By Cris Chinaka
HARARE (Reuters)--Zimbabwean President Robert Mugabe, his country on the brink of chaos, all but threatened to go to war with Britain Wednesday over the occupation of white-owned farms.
Meanwhile opposition leaders and white farmers reported a wave of arson attacks and assaults by Mugabe's supporters. One opposition chief accused the government of orchestrating the growing violence, which has claimed at least two lives.
An estimated 3,000 veterans of Zimbabwe's 1970s liberation struggle have occupied about 600 white-owned farms to support claims for the redistribution of prime land taken by whites under British colonial rule.
Mugabe, in power since independence in 1980, says any compensation is for Britain to pay.
Opposition sources and farmers who asked not to be identified told Reuters of petrol-bomb attacks and beatings east, north and west of the capital Harare during the night.
Speaking during a stopover in Nairobi on his return from the Europe-Africa summit in Cairo, Mugabe said he had told British Foreign Secretary Robin Cook that Zimbabwe was prepared for war over the issue of white farms.
``If they (Britain) are on the war path, I told him we will defend ourselves and if need be we can go back to the trenches,'' he told Zimbabwean Television. ``If they want a war to go on, well they will have only themselves to blame.''
Britain has accused Mugabe of undermining the resettlement program by giving land to his ``cronies'' instead of poor people who need it most, and has criticized his failure to condemn the occupations.
Mugabe shrugged off Britain's appeals for a diplomatic solution, saying he would not be swayed by its global stature. He suggested his army was more than capable of handling Britain's forces.
``They were (a military might) when we got the land from them in the first place,'' he said.
Morgan Tsvangirai, leader of the opposition Movement for Democratic Change (MDC), told supporters the current violence was threatening a parliamentary election due in May.
The police confirmed two deaths--a pregnant woman died on Sunday after clashes in the town of Bindura and a policeman was shot dead Tuesday on a white-owned farm.
The MDC said some of its supporters had been forced to flee their homes. It said several people had been killed and others tortured and raped in the past month.
``We have a chronology of violence perpetrated by ZANU-PF (Mugabe's party) against MDC. This is orchestrated by the government to induce fear and intimidation among voters. It is a strategy of subduing the people of Zimbabwe into submission,'' Tsvangirai said.
A group of churches, the Evangelical Fellowship of Zimbabwe, cautioned: ``Unless the government upholds the rule of law by bringing to book those who practice all forms of violence, the nation will slide into anarchy.''
Eight policemen were ambushed late Tuesday and their automatic rifles seized when they tried to investigate a reported assault on a farm northeast of the capital.

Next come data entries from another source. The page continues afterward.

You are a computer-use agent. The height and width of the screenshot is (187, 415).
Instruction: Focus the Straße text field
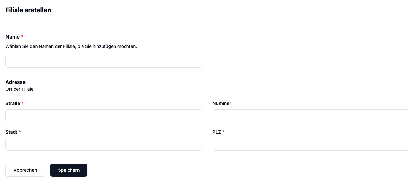click(104, 116)
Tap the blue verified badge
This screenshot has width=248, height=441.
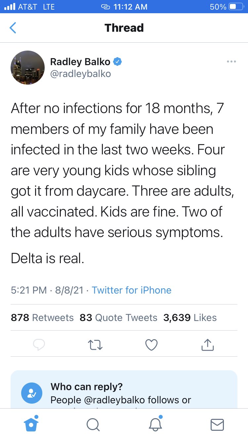pyautogui.click(x=118, y=61)
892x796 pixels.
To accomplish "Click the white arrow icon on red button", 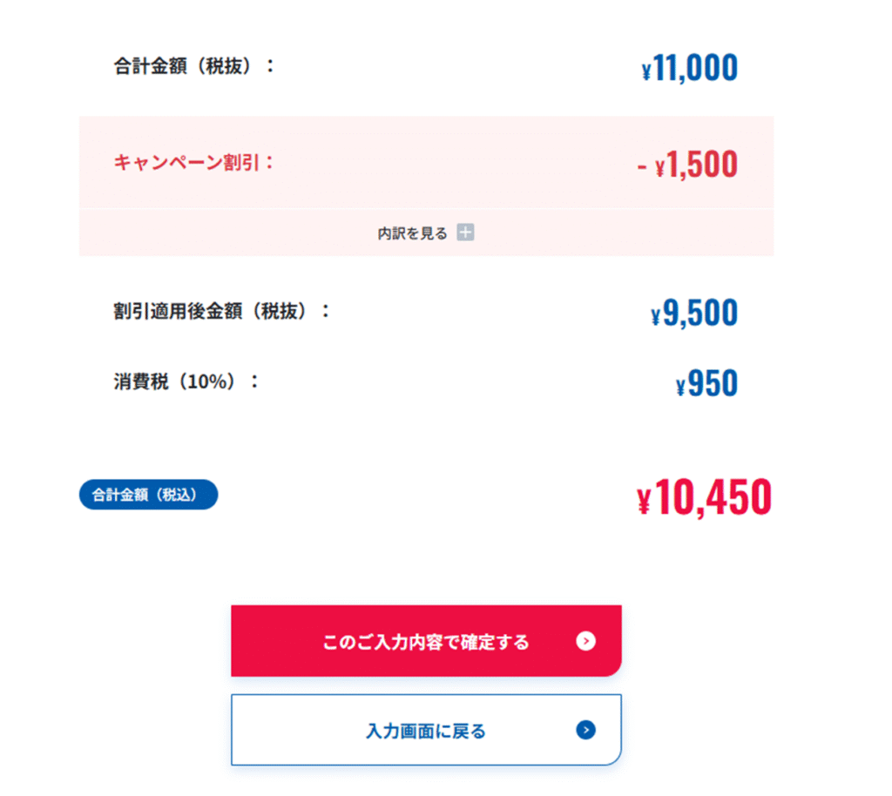I will coord(585,641).
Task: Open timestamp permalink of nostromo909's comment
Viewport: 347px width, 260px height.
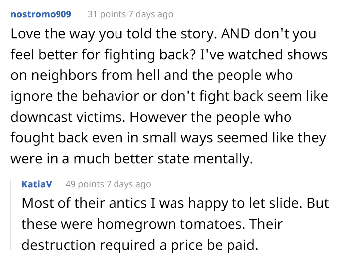Action: (x=152, y=14)
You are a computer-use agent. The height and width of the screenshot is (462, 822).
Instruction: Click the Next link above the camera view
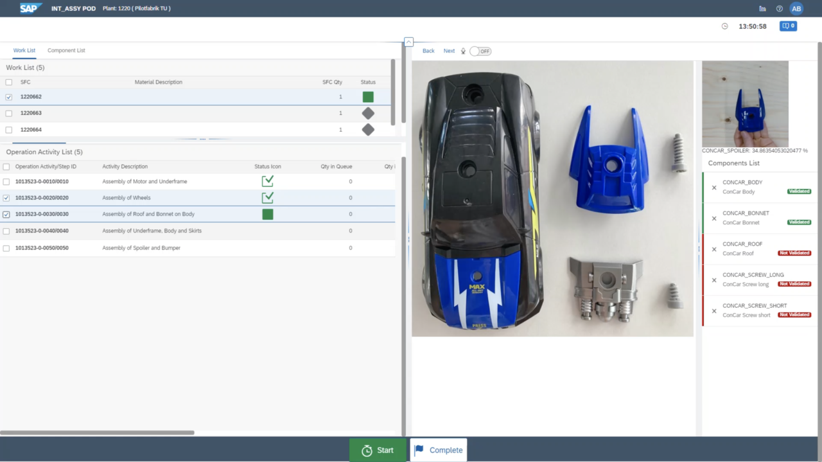[449, 51]
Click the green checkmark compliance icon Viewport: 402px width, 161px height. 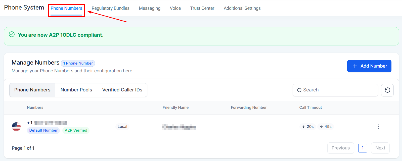tap(12, 35)
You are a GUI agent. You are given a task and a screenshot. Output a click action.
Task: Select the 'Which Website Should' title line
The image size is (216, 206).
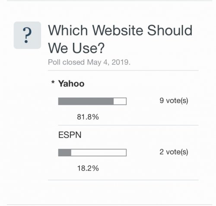pos(120,30)
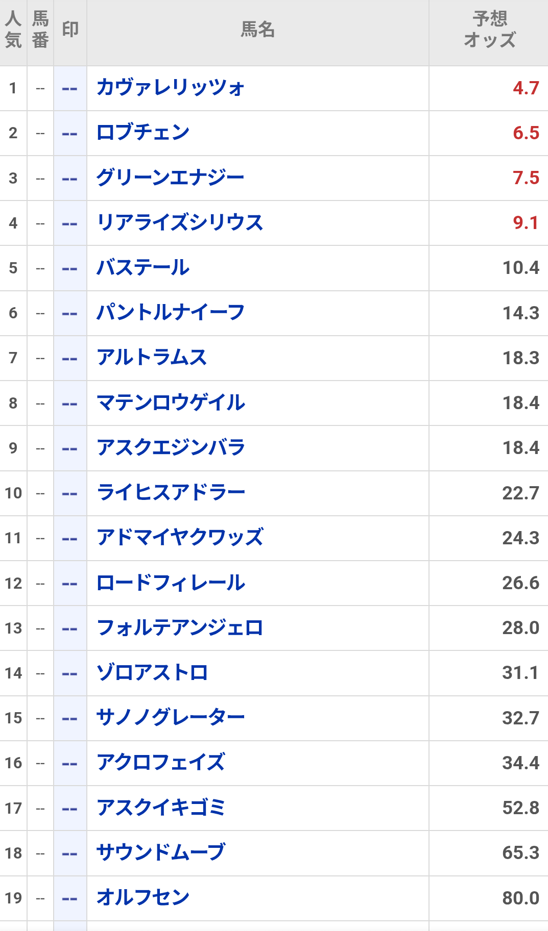The height and width of the screenshot is (931, 548).
Task: Open horse カヴァレリッツォ page
Action: click(x=171, y=88)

The sources said the policemen were being held hostage by war veterans who had occupied the farm. Two other farmers were reportedly being detained in their homesteads by invaders.
The police department declined to comment.
Britain has contingency plans to take in 20,000 Zimbabwean whites with British passports if attacks on them worsen.
Mugabe has said the war veterans were entitled to seize farms after voters in a referendum in February overwhelmingly rejected his proposed new constitution which would have authorized the seizure of farms without compensation.
Tuesday, Zimbabwe's parliament began debating a bill to amend the constitution to let the government acquire white farms, with responsibility for compensation falling on Britain.
Mugabe had told the state-run news agency ZIANA during his flight from Cairo that he was willing to send a delegation to London for talks, and that Nigerian President Olusegun Obasanjo had agreed to mediate in the dispute.